▸ **Tekst strony**:
____________

Go down
Bertram Smith
Gryffindor
Bertram Smith

Gabinet profesora Hucksberry'ego - Page 6 Empty Re: Gabinet profesora Hucksberry'ego

Pią Lut 17, 2017 8:52 pm

W sali było prawie cicho, pomijając ich rozmowę, która była bardzo spokojna. Cień osób wskazywał, że niedawno minęło właśnie południe. Słońce za oknem właśnie minęło punkt centralny. Dziewczyna cały czas słuchała profesora tudzież profesorki. Przy okazji rozejrzała się po wnętrzu, jej kobiece instynkty co do wyczucia stylu były pod wrażeniem. Wszystko idealnie się komponowało.
Bertina podeszła na chwilę do Riley, nachyliła się do niej, po czym szepnęła na uszko
- Wiesz, jak byś chciała to myślę, że mogłabym rozważyć pozostanie w ciele kobiety na stałe? - wypowiedziała te słowa najcichszej jak potrafiła, ale też w taki sposób by dziewczyna usłyszała.

Po tym krótkim akcie zwróciła się do Hucksberry'ego

- Uff, to dobrze, że to nic czarnomagicznego - na jej twarzy pojawił się lekki uśmiech, odetchnęła.

- Skoro mówi pan, że to sprawa z eliksirami, to może profesor Slughorn będzie wiedział coś więcej? - wpadła na taki pomysł, po tym jak zaproponował to nauczyciel.

____________

▸ **Twoje zadania**:
A – Co wskazywał cień osób w sali według opowiadania o gabinecie profesora Hucksberry'ego?
B – Przepisz dokładnie fragment opowiadania o gabinecie profesora Hucksberry'ego. Zacznij od słów zawierających „Pią Lut 17, 2017”, a skończ na „idealnie się komponowało.”.
C – Napisz dalszy ciąg opowiadania o gabinecie profesora Hucksberry'ego, zaczynając po jego ostatnim zdaniu.

▸ **Udostępniony materiał**:
____________

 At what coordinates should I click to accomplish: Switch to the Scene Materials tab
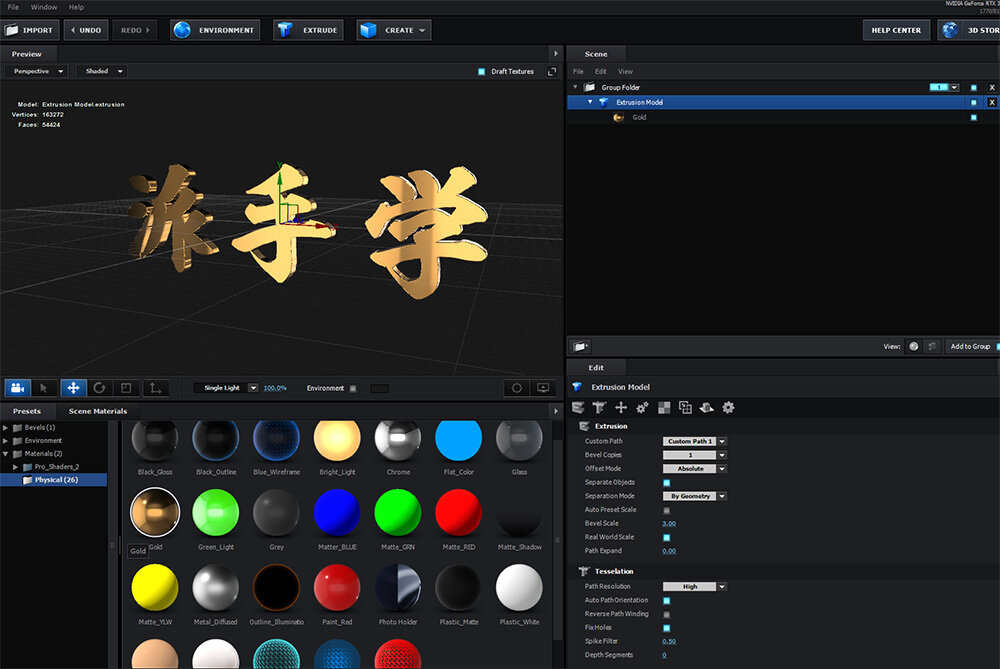[97, 411]
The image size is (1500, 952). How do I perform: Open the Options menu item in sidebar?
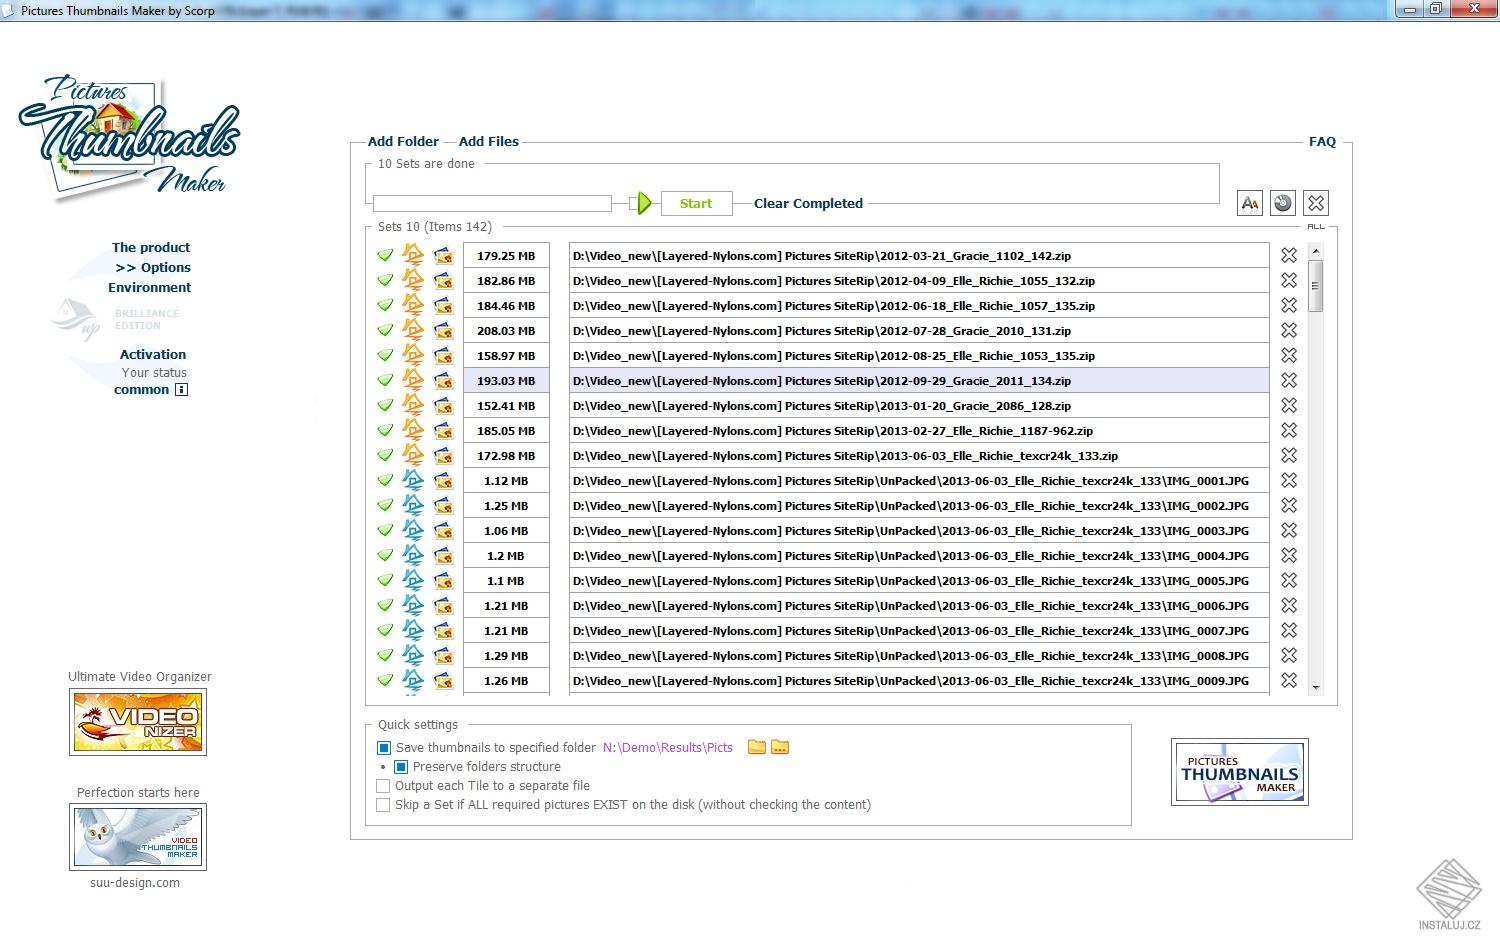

____________

▸ **Wyniki zadań**:
A – Że niedawno minęło południe.

B –
Pią Lut 17, 2017 8:52 pm

W sali było prawie cicho, pomijając ich rozmowę, która była bardzo spokojna. Cień osób wskazywał, że niedawno minęło właśnie południe. Słońce za oknem właśnie minęło punkt centralny. Dziewczyna cały czas słuchała profesora tudzież profesorki. Przy okazji rozejrzała się po wnętrzu, jej kobiece instynkty co do wyczucia stylu były pod wrażeniem. Wszystko idealnie się komponowało.

C –
Riley Acquart
Oczekujący
Riley Acquart

Gabinet profesora Hucksberry'ego - Page 6 Empty Re: Gabinet profesora Hucksberry'ego

Sob Lut 18, 2017 7:59 am

Profesor Hucksberry znał się na klątwach i czarnej magii, więc można było mu zaufać i odrzucić teorię którą przyjęła nastolatka. Zmiana płci to nie żadna czarna magia. A jeżeli to nie klątwa, to co... eliksiry? Takie przypuszczenia nie do końca pasowały Riley. Zamyśliła się na minutkę, w myślach rozważając za i przeciw działaniom wszelakim magicznym mikstur. W końcu zabrała również głos:
- Nigdy nie słyszałam o eliksirze zmieniającym płeć, ale jeżeli istnieje taka mikstura, to czy nie powinna przestać już działać? Od przemiany Bertrama minęło grubo ponad dwadzieścia cztery godziny, a ona wciąż jest dziewczyną. Nie wydaje mi się, ażeby eliksiry mogłyby tak długo oddziaływać... Organizm już dawno powinien oczyścić się z magicznych toksyn.
Urwała na moment, lecz po chwili ponownie się odezwała zadając pytanie nauczycielowi – A pan profesor jak długo jest pod wpływem magicznej zmiany płci... i jak pan profesor zamierza sobie z tym problemem poradzić?
Kiedy zapadła chwilowa cisza, do ucha brunetki doleciał szept jej nowej koleżanki. Słowa Bertiny bardzo zaskoczyły Gryfonkę, a szczególnie wyrażenie „jak byś chciała...” Nastolatka poczuła pewną uczuciową aluzję. Wiele plotek krążyło o Riley na temat jej odmiennej orientacji, a ów słowa posiadały maleńką nutkę romantyczności. „Chłopak, który zmienia swą płeć w imię miłości”, to dopiero byłaby czarna magia. Magia Miłości. Nastolatka odrzuciła jednak tę samolubną myśl i pokręciła przecząco głową. To była najlepsza odpowiedź.
Chwilę później dziewczyna wpadła na jeszcze jedną teorię.
- A może to magiczna choroba? Epidemia? Seksgrypa?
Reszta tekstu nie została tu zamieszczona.